▶ Task instructions: Restate word for word every entry that appears below, skipping its pictures.

[Stored data entries]
◇ ◇ ◇ ◇
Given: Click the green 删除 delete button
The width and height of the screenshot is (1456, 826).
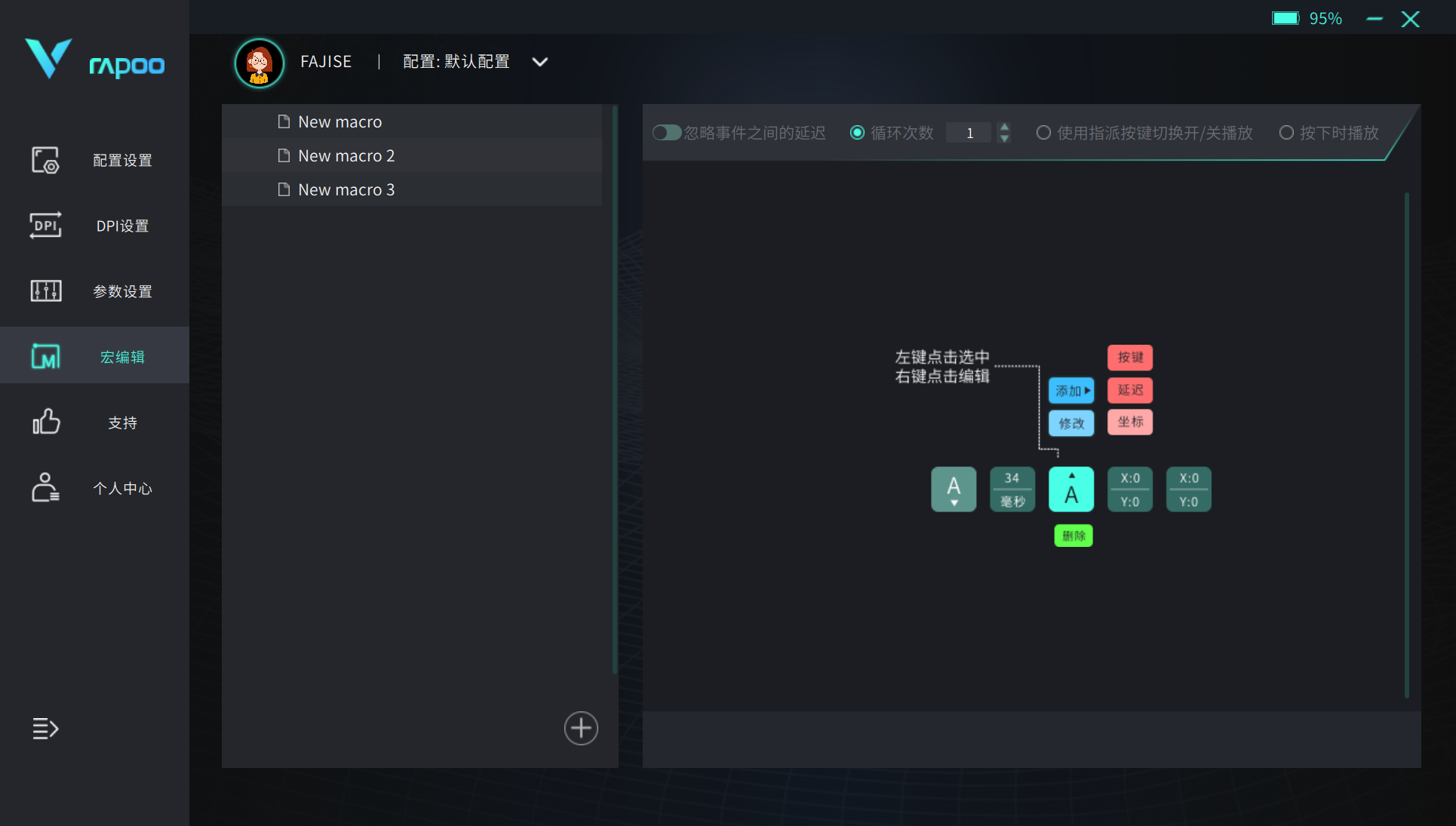Looking at the screenshot, I should coord(1073,536).
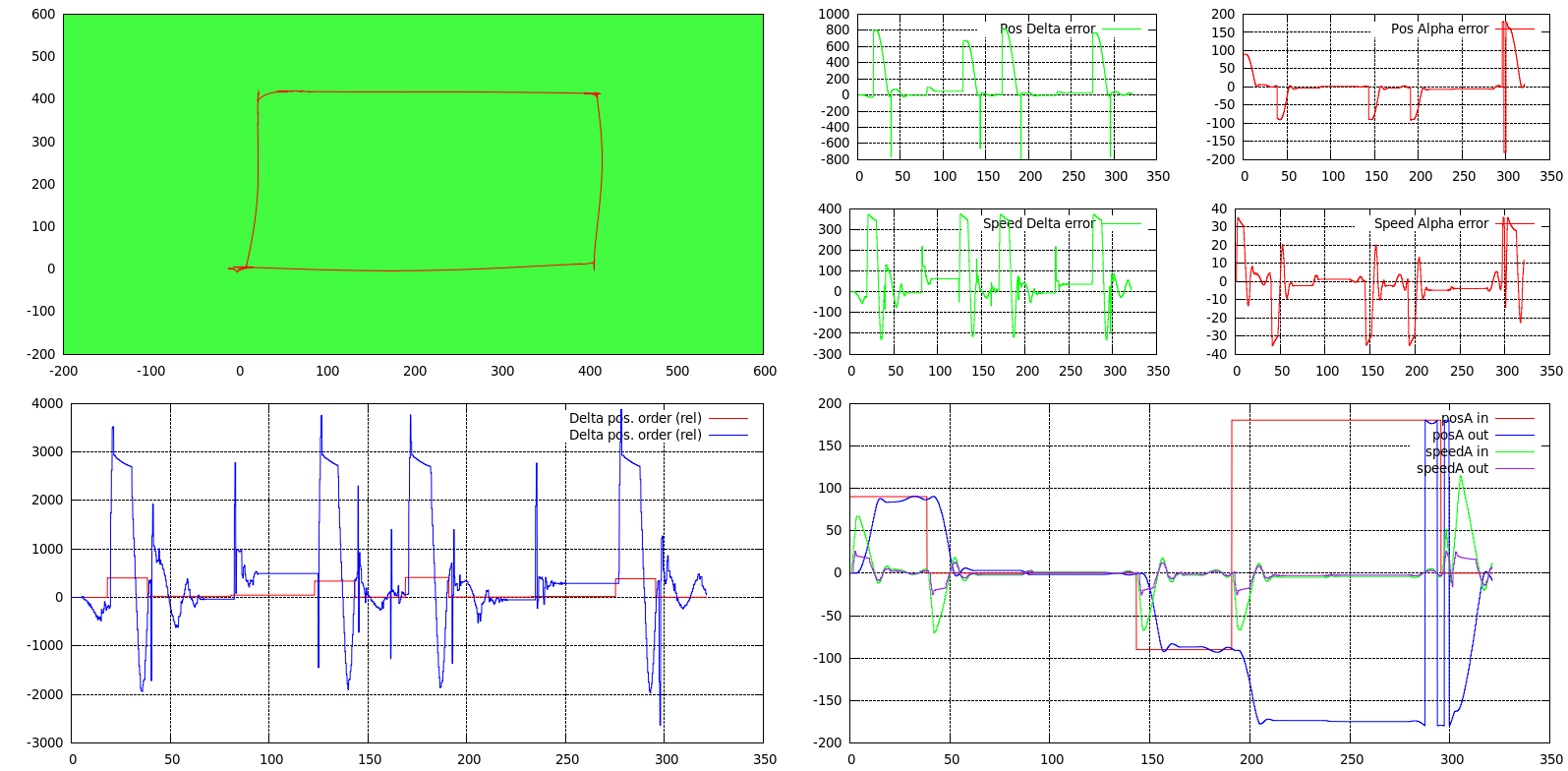Click the "posA out" legend entry
This screenshot has width=1568, height=771.
point(1460,435)
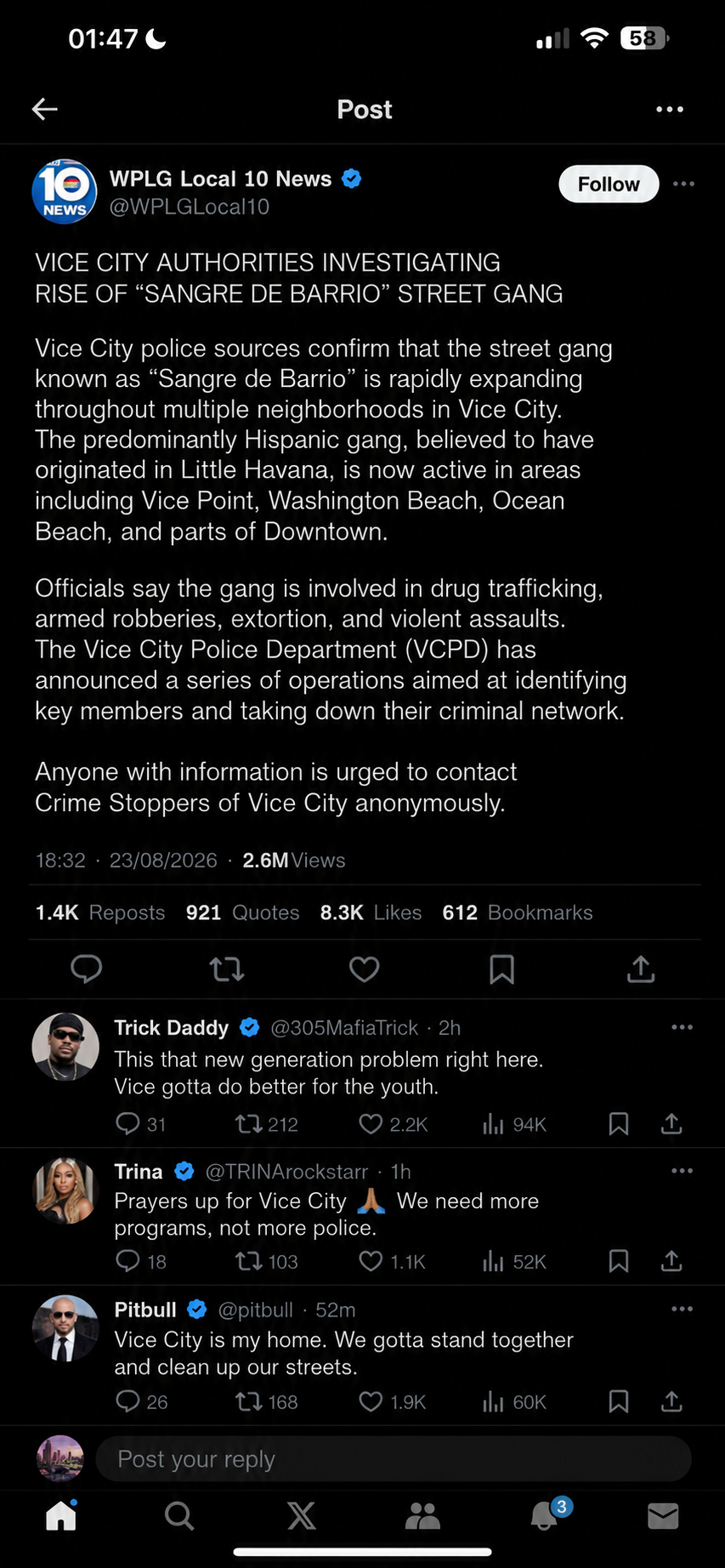This screenshot has height=1568, width=725.
Task: Follow WPLG Local 10 News
Action: point(609,184)
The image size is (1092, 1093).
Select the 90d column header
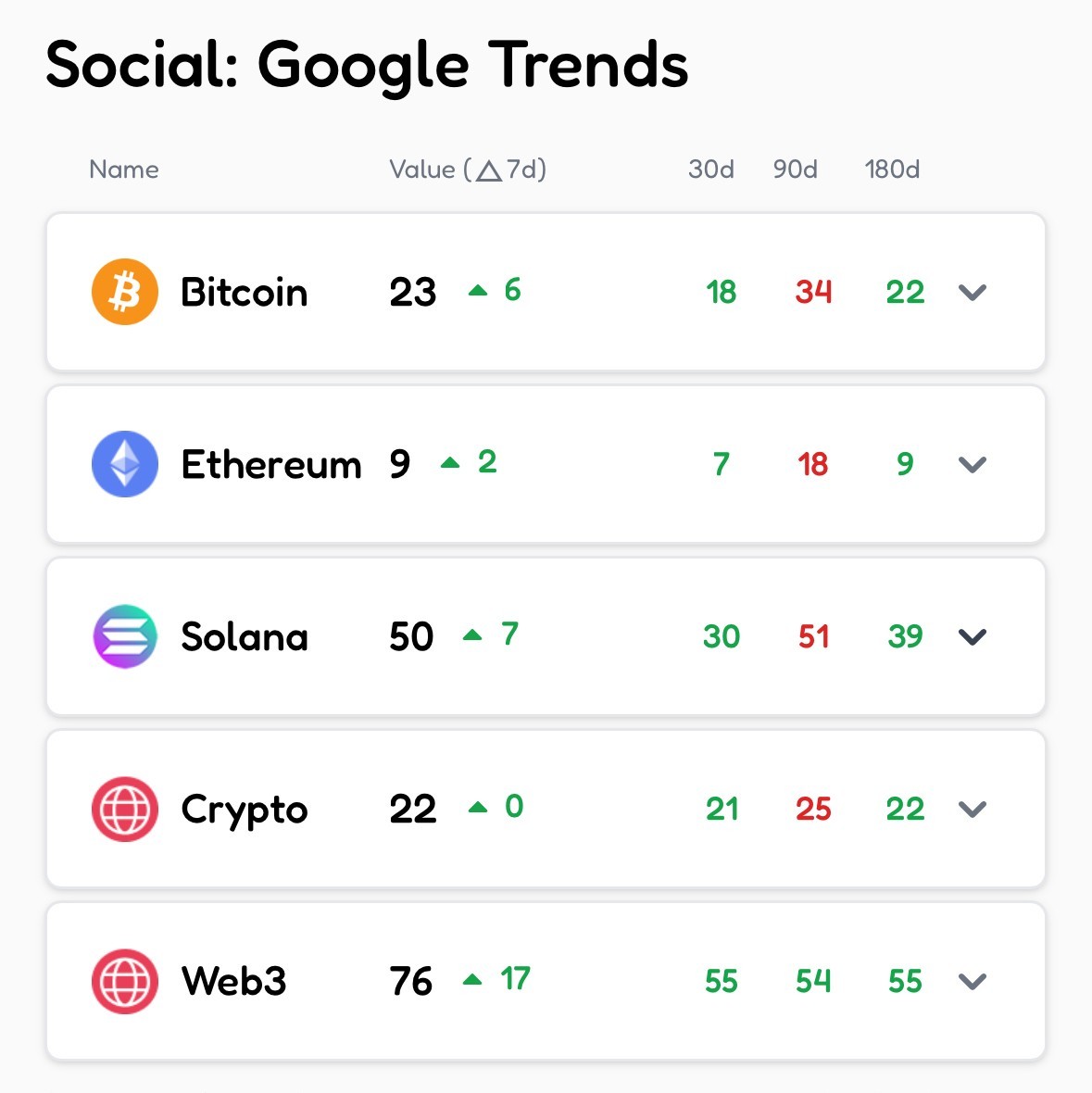[x=796, y=170]
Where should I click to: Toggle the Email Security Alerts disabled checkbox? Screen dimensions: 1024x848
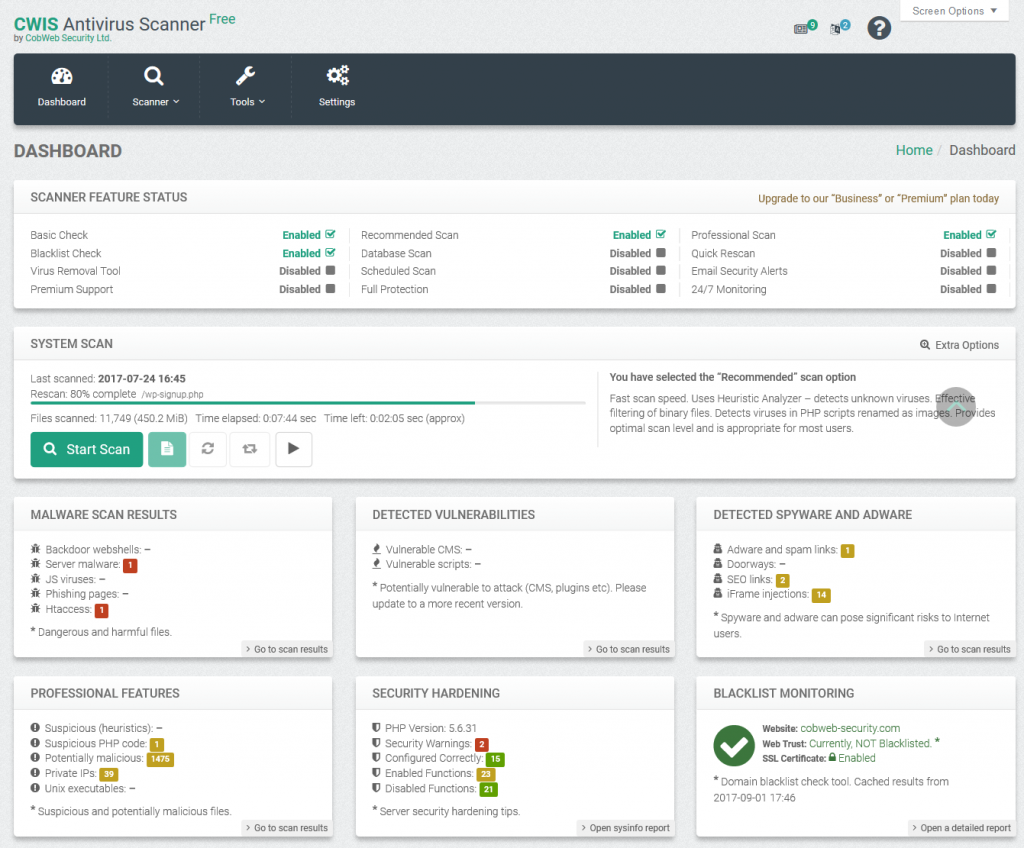click(x=991, y=270)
◇ ◇ ◇ ◇
▶ Answer to this problem:
Given: Click the green 删除 delete button
The width and height of the screenshot is (1456, 826).
Looking at the screenshot, I should coord(1073,536).
Click the "posA out" legend entry
This screenshot has width=1568, height=771.
point(1460,435)
This screenshot has height=1568, width=725.
Task: Follow WPLG Local 10 News
Action: point(609,184)
The image size is (1092, 1093).
Select the 90d column header
[x=796, y=170]
Where should I click to: Toggle the Email Security Alerts disabled checkbox? Screen dimensions: 1024x848
click(x=991, y=270)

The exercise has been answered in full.